EXERCISE OBJECTIVE
Within the data below, state how many lines contain the string "column". Provide the number only.

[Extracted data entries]
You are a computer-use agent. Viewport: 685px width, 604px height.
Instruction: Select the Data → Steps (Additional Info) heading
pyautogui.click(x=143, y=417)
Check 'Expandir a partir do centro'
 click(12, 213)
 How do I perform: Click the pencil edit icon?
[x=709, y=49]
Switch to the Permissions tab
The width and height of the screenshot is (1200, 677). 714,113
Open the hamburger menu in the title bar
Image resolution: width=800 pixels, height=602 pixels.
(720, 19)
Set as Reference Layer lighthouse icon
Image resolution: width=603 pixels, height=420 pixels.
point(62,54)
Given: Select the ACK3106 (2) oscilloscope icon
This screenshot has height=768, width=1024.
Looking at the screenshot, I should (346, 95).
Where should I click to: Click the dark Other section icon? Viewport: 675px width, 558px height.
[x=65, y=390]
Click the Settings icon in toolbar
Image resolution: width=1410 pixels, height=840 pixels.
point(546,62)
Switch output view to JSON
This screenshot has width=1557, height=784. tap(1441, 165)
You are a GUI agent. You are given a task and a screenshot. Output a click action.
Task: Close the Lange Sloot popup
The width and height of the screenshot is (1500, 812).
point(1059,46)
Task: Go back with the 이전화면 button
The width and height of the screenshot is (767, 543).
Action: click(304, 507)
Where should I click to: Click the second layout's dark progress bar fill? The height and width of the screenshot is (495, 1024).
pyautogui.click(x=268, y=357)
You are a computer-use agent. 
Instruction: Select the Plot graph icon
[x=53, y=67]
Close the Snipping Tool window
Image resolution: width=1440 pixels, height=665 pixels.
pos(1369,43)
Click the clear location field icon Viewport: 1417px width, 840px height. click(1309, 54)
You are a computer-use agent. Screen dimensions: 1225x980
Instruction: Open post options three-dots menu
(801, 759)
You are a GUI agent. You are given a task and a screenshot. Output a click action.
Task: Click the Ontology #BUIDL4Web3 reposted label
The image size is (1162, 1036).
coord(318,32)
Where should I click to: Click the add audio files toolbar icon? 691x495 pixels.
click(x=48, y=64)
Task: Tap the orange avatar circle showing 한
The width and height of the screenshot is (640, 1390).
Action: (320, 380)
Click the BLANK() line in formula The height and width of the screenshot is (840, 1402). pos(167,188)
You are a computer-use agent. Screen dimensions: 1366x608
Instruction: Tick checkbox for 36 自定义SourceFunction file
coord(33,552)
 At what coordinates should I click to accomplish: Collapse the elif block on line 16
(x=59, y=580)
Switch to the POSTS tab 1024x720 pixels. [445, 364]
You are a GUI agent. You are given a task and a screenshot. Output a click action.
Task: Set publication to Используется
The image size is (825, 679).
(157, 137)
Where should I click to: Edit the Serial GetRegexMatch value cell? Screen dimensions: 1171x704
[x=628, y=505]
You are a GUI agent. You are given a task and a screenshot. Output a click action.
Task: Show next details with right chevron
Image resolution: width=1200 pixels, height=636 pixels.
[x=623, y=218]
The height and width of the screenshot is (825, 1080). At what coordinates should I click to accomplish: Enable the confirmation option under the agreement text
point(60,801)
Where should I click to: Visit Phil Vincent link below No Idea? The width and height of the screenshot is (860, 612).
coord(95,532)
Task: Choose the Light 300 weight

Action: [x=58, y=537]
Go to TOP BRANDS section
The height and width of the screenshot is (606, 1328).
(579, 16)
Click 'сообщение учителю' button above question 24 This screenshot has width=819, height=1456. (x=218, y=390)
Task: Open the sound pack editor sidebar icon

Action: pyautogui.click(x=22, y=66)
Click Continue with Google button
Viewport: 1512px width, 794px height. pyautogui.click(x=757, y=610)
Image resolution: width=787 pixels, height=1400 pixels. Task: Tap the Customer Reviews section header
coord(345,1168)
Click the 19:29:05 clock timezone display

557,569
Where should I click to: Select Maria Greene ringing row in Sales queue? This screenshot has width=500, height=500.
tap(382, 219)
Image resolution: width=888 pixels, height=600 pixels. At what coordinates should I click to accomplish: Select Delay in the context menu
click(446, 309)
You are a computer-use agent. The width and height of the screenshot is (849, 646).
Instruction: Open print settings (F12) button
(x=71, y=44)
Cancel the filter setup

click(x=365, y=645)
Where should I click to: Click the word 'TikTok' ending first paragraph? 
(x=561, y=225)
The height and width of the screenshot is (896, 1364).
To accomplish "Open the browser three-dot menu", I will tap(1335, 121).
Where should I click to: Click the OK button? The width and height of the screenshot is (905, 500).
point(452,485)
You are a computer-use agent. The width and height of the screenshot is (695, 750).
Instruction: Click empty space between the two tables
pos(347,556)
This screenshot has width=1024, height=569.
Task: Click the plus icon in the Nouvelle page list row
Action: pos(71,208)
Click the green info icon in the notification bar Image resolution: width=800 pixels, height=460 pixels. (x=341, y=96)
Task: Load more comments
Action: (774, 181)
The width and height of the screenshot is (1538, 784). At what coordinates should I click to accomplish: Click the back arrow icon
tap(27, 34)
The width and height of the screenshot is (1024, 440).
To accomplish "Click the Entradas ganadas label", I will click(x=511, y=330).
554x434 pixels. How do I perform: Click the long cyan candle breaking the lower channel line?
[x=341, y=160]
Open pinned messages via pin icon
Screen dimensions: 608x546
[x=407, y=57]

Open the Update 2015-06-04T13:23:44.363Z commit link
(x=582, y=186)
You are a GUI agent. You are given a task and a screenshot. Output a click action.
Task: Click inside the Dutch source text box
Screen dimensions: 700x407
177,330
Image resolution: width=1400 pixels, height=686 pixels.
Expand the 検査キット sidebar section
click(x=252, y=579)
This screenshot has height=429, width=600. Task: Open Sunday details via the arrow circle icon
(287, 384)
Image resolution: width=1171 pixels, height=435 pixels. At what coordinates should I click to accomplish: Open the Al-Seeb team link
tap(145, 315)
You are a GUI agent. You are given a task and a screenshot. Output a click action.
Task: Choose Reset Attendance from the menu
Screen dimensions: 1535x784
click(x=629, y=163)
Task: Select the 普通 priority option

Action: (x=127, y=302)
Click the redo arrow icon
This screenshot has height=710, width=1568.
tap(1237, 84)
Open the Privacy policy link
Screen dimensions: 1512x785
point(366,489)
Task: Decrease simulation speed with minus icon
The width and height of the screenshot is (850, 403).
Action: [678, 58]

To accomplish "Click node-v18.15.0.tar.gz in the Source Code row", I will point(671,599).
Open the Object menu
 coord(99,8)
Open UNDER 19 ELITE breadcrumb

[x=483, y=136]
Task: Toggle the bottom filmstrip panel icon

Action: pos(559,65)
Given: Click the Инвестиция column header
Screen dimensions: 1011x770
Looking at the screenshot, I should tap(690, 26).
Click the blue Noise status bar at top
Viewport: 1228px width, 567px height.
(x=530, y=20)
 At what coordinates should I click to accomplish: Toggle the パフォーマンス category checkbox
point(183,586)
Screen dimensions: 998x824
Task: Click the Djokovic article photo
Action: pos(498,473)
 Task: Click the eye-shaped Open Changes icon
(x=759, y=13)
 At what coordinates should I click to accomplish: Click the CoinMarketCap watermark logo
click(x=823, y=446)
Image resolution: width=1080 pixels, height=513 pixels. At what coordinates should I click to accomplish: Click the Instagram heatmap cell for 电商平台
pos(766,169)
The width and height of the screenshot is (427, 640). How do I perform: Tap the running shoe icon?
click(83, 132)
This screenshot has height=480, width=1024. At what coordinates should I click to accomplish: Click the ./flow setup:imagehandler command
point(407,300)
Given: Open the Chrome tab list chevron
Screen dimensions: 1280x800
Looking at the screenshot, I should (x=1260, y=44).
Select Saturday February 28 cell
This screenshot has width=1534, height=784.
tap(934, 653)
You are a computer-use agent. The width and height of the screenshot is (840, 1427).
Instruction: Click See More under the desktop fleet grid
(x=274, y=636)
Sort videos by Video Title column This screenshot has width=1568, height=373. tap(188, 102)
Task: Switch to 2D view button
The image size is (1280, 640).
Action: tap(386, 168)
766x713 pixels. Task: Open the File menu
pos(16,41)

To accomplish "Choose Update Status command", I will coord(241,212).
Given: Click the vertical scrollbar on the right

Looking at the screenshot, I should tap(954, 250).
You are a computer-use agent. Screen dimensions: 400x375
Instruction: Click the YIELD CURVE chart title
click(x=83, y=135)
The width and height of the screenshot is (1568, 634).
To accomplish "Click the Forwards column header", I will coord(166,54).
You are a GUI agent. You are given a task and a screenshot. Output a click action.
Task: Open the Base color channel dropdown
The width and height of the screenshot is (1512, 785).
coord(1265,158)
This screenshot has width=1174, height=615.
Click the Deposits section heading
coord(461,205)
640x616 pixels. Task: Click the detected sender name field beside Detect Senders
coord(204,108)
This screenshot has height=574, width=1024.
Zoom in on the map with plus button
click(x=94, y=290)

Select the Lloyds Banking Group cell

REPLY TO THE EXERCISE
3